Dan discussed Luxoft back in a MorningWord post in March:
Last night on CNBC’s Fast Money we had the CEO, Dmitry Loschinin, of Swiss software company, Luxoft (LXFT) on the program. To be 100% honest I have never even heard of the company prior to him stepping foot on the set but considering the stock’s 28% year to date gains and the fact that the stock is up 100% from the 52 week lows, it’s obvious that some investors are familiar with the LXFT story. Watch the interview here:
What struck me as interesting was the differences in the company’s software development as they seem to be attacking two big growth areas, autonomous cars and regulatory reporting for financial companies like Deutsche Bank (DB). It seems like these two verticals could be the gift that keeps on giving considering how nascent the driver-less car segment is, and what seems to be a never ending regulation of large financial institutions.
LXFT recently broke out to new all time highs, and I am not sure chasing it up here makes a ton of sense, but a pull back to the mid to low $40s could be an ideal long entry for a high growth stock that trades at a very reasonable earnings multiple (trades 19x expected fiscal 2016 earnings growth of 19%). This one is on my radar.
Since that post, LXFT has traded remarkably well. Even after the past week’s selloff, the stock is back above its its rising 50 day moving average around $60:
The rising 200 day ma is around $50, still more than 15% lower. $50 is an important support level with many bounces in the stock from that level throughout the spring and “printed” there on Monday’s panic open.

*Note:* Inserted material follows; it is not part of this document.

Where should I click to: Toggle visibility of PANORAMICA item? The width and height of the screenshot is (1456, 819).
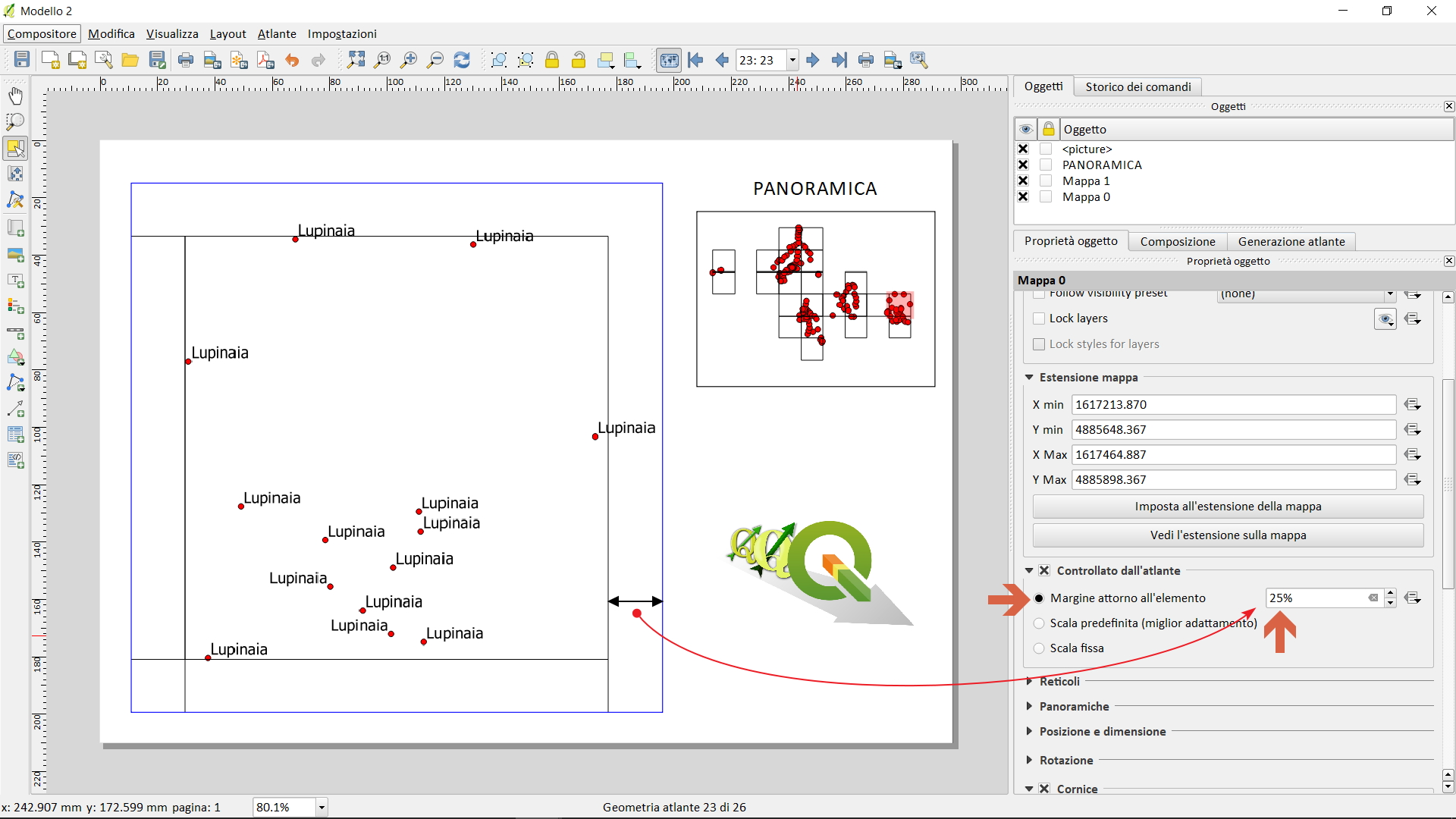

Digging a little deeper on the fundamentals of Luxoft, an interesting picture emerges. It’s basically a software company with a broad focus on growing sectors of the global economy. Since it relies on outsourced labor to remain cheaper than the competition, and has strict management principles around efficiency and productivity, it has achieved better results than the majority of software outsourcing industry.
Here are the main positives of the fundamental story:
CEO Dmitry Loschinin is the founder and owns about 10% of the company. He has assembled a strong technical team of Russians and Eastern Europeans to manage the company. That likely leads to significant recruitment of cheap engineering talent to complete their software outsourcing projects, a key source of competitive advantage compared to Western peers. From the conference call:
We have made significant headway with global delivery pillar, decreasing consideration for our engineering workforce by about 5% in Ukraine to 43.9% in and Russia for 25.2%.
To remind you, our business model is built on driving virtually all revenues from the developed economies while having a cost base supporting those revenues in the emerging economies.
20-30% sales and earnings growth for a $1.75 billion market cap with plenty of runway in software outsourcing (41% of revenues from U.S., 67% from financial services); extrapolation of those growth rates can make the model look quite big in 5 years.
Keen focus on productivity: Luxoft finished the first nine months of this financial year with 8,689 employees, of which 7,333 were delivery professionals, who continued to drive average productivity during this period to another record — in excess of $74,500 per engineer or 6.9% annual growth.
We view this as a testament to our strong positioning in the competitive IT services landscape as a “different kind” of provider. All key geographies posted strong performance, with the U.K. and Germany growing above the Company’s average at 37% and 54% respectively for the first nine months of the year on year over year basis. Additionally, the past quarter has been extremely beneficial in terms of currency weakness, predominantly in the Russian ruble, which created a significant tailwind on margin levels.
Against these positives, the biggest negative is valuation. The valuation is very rich. While the clean balance sheet is a positive, and the low tax rate helps (almost all earnings flow to free cash flow), an operating free cash flow of around $75 million vs. a market cap of $1.75 billion implies a free cash flow multiple of around 25x. Even if LXFT gets to $200 million in free cash flow in 2018, the stock still might be flat over the next 2 years.
In addition, while the breadth of the client base is very impressive, it also leads to the question of whether Luxoft is stretched too thin. Its high cost base from covering so many sectors and geographies could be a major problem in a global downturn.
Finally, the CEO seems unduly focused on the stock price. From the third quarter conference call in the spring:
Therefore, the extreme weakness of the Russian ruble…is generating a measureable tail wind to our margins. Because of this non-recurring driver our net income margin expended to 16.4% in the third quarter with cumulative nine months figure standing at just about 14%. I just wanted to emphasize since during the weakest ruble performance our stock has been proportionally weak, which is counter intuitive.
– I have also a question to Dmitry. There are reports about you filing to sell 150,000 shares. Given that the outlook for your business is good and as far as I understand, that you believe in the stock price to recover. So what was the reason if these reports are correct?
With all of this in mind, LXFT doesn’t seem like a great buy outside of its positive momentum. The stock is 20% more expensive than when Dan looked at it in the spring, making the valuation even more unattractive. The stock probably still only looks interesting in the $40’s from our standpoint. But with momentum seemingly recovered from the selling this past week it’d be a difficult entry on the short side. And of course there are no options so this is strictly a stock call. But we’re keeping an eye on it.